Task description:
Copy the rows from the line with "This screenshot has width=540, height=363." through the line with "coord(574,474)", both included, with the requests left as they are. In the answers only, multiply every coordinate by 1.2 and round to a whole number, with halves rounded up.

[Data rows]
◇ ◇ ◇ ◇ ◇

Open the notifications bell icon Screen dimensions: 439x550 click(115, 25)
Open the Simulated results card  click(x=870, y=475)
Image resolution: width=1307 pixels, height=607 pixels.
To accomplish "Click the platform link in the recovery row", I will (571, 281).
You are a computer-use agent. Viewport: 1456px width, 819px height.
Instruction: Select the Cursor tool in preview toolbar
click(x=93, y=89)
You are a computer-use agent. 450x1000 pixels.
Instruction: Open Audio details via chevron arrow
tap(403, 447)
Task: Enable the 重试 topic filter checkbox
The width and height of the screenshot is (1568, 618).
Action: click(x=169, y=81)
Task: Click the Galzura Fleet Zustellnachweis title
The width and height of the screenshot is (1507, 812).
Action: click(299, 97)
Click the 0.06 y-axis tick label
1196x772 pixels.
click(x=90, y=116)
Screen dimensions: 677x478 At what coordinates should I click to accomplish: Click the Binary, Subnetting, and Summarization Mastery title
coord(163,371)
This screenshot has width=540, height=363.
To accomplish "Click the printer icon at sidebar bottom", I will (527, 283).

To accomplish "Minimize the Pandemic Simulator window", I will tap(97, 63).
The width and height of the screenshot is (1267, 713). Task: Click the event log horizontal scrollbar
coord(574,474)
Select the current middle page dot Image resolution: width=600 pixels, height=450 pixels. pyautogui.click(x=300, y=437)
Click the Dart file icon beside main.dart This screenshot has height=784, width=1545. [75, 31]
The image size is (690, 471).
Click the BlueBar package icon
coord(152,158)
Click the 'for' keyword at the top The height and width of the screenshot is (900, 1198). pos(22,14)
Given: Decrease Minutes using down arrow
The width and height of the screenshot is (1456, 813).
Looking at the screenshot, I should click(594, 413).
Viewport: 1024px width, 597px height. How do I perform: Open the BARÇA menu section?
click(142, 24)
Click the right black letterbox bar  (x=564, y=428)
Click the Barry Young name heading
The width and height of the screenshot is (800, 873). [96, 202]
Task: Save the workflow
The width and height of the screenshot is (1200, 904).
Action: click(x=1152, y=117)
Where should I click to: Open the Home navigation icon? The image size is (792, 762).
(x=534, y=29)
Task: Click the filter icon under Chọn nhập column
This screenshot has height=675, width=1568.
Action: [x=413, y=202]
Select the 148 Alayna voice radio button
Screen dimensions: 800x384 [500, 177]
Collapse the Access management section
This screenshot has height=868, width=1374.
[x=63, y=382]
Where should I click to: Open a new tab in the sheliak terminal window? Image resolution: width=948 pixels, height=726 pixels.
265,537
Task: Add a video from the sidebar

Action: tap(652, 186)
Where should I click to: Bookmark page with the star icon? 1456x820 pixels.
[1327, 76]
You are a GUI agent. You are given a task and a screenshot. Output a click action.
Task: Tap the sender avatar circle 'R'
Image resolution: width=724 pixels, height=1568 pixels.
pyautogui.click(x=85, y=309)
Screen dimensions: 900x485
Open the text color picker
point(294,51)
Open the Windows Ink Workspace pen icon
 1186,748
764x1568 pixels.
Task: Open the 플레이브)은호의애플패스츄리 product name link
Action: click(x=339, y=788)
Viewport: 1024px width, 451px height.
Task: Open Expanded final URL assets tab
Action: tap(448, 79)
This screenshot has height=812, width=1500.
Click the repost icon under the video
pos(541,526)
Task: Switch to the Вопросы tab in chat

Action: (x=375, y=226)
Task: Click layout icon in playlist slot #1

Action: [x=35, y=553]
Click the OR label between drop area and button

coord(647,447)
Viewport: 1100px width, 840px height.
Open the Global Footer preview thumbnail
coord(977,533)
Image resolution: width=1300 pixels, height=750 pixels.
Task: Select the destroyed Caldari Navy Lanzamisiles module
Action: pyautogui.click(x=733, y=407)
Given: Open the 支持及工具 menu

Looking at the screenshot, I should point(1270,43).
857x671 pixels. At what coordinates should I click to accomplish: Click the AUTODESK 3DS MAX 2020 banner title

◇ ◇ ◇ ◇ ◇

Response:
This screenshot has width=540, height=363.
To accomplish "Click the printer icon at sidebar bottom", I will (632, 340).

To accomplish "Minimize the Pandemic Simulator window", I will tap(116, 76).
The width and height of the screenshot is (1267, 713). Task: Click the event log horizontal scrollbar
coord(689,569)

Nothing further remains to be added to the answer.